Lucas talks at length about the attempts to evacuate German civilians from the Baltic ports to the west; the liberation of Vienna, Graz, Innsbruck and Salzburg; and he touches on the actions of other Allied forces in their final moves into the Reich. As a British writer, it is notable that he does write about the excesses exercised by French and American troops on the civilian populations, whilst the British are described almost as paragons of virtue in comparison. His contempt is reserved for the Allied governments and senior commanders who oversaw the handing back of displaced civilians and combatants from occupied countries to the Red Army.
There is a detailed discussion of the Austrian Freedom Front and O5, the partisan forces operating in the west of the country; American and British troops entering Austria were surprised to find the country already under the control of a post-Nazi provisional government and with well-organised partisans exercising military control. However, this outward display of organisation hid underlying internal tensions, some of which were a continuation of the period Austrians call "the Civil War" in the inter-war period, and some of which continue to have faint echoes today.
He devotes considerable discussion to the "Alpine Redoubt", the propaganda thread that suggested that the Nazi high command had a series of impregnable fortifications in the Austrian and Bavarian Alps, to where the surviving German forces would retreat and from where they would then wage continual war, including with the secret super weapons that were supposedly only weeks away from deployment. The Allies, especially the Americans, fell for this so thoroughly that it shaped the whole outcome of the final stages of the war, Eisenhower diverting his armies to the south-east and pouring additional resources into the Italian front to defeat a strong enemy that wasn't there. Although the intelligence suggested otherwise, there was sufficient of it that suggested the "Alpine Redoubt" story that it convinced senior commanders, though it is quite likely that they were seeing what they expected to see. So the Americans, British and other allied forces on the western front concentrated on the south and the Baltic coast, and left Berlin to the Russians. And so Europe was shaped for the next fifty years.

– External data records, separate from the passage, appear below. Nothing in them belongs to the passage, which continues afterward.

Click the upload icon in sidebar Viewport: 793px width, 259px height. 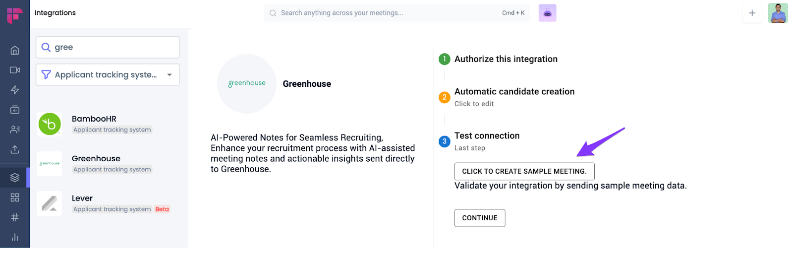15,149
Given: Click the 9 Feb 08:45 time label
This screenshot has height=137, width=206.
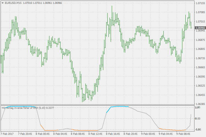Looking at the screenshot, I should point(183,134).
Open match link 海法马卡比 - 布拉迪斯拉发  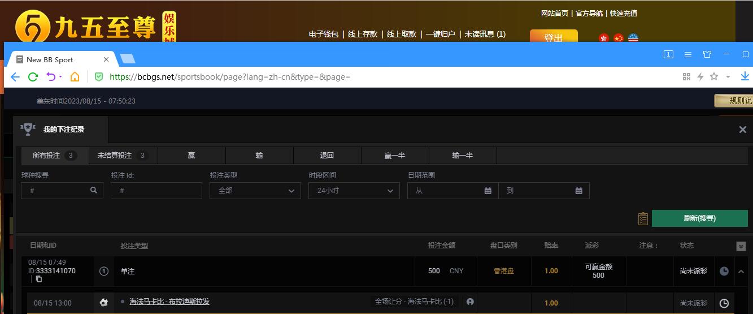pos(169,302)
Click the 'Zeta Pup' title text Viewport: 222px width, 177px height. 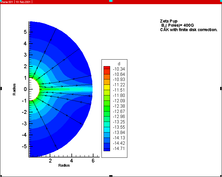point(168,21)

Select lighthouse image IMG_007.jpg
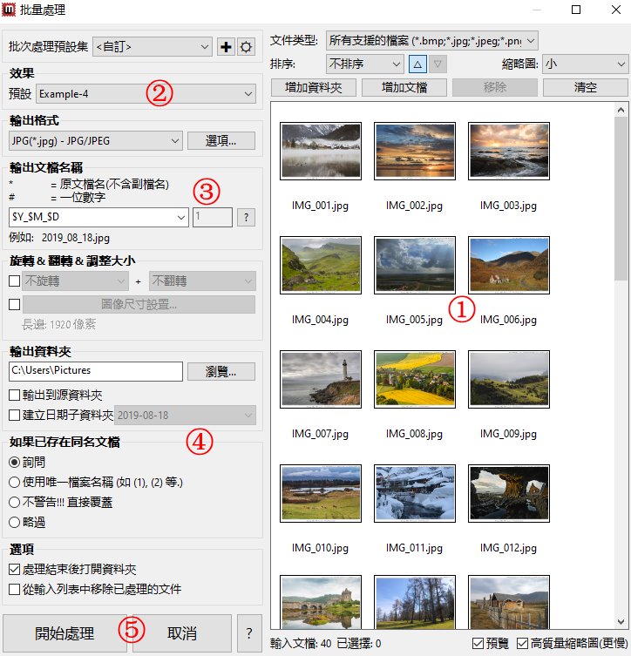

The one point about there being considerable Allied force strength in northern Italy and southern Austria was that those forces were present in sufficient numbers to deter Tito from expanding Yugoslavia into the Austrian province of Carinthia (Kärnten) and also into the adjoining provinces of Italy. At one point, the western allies were contemplating having to fight a new war against Tito days after the end of the German war. Fortunately, that fate was averted.

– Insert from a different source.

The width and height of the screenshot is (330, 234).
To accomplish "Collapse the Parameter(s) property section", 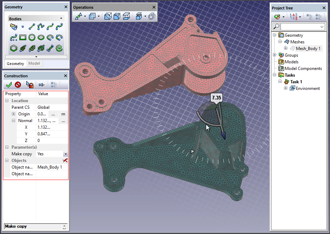I will 7,147.
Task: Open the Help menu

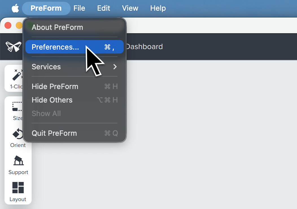Action: [x=158, y=8]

Lucas makes reference to manpower shortages amongst the British, but omits to set that into context. At that time, troops were being rotated out of the front and sent back to the UK in preparation for the formation of Tiger Force, the Allied expeditionary force to invade the Japanese Home Islands. (This was my father's experience; he was a part of that rotation, leaving Italy immediately after the fall of Rome to go to a holding battallion before starting training for the Far East.)

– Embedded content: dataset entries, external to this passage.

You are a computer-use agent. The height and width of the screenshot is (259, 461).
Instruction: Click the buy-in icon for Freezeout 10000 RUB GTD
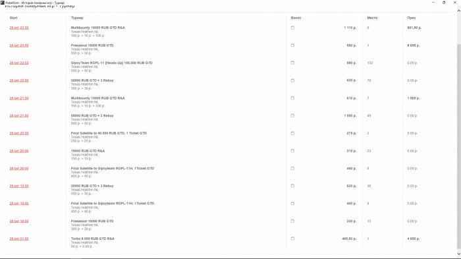pos(292,221)
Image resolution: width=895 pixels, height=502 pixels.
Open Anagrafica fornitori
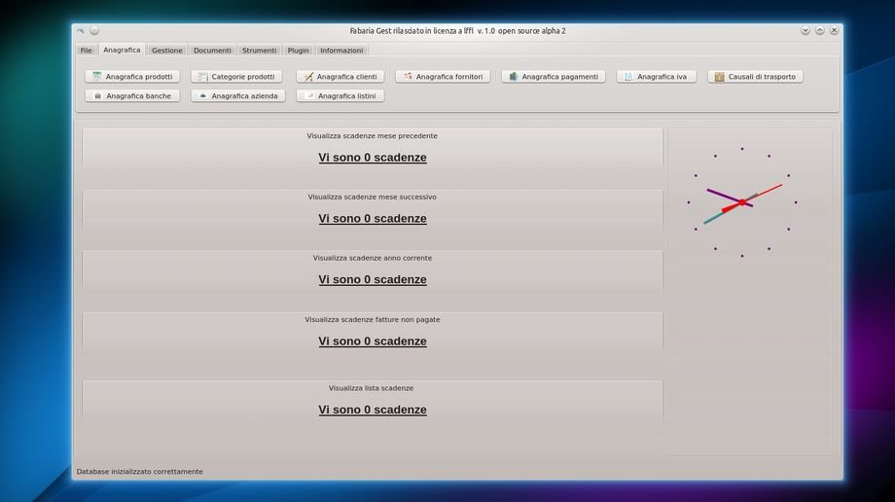(443, 77)

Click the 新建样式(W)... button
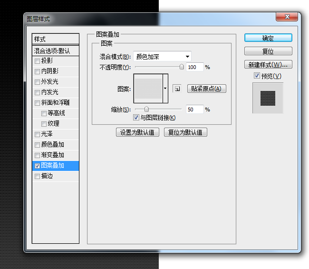[x=268, y=64]
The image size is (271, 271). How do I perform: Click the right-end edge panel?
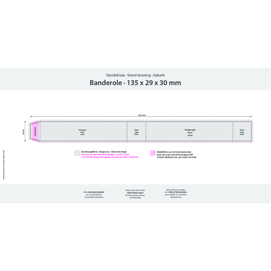pos(242,131)
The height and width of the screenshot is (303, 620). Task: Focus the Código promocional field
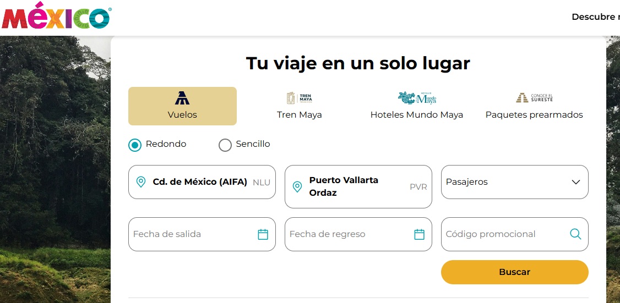[515, 234]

This is specifically a military history, but there is a fair amount of content relating to the fate of civilian populations. However, as a military history, it stops with the arrival of members of the Allied Control Commissions and the transition from military invasion to occupation. How the events of the early post-war years set the political agenda that led to the European Union is outside the scope of this book, yet the modern EU grew from the ashes of war in ways that we find difficult to contemplate nowadays.
Nonetheless, this is a useful account of the military detail of that short period. (It should be noted that proof-reading is quite poor and there are a number of geographical inaccuracies.) ( )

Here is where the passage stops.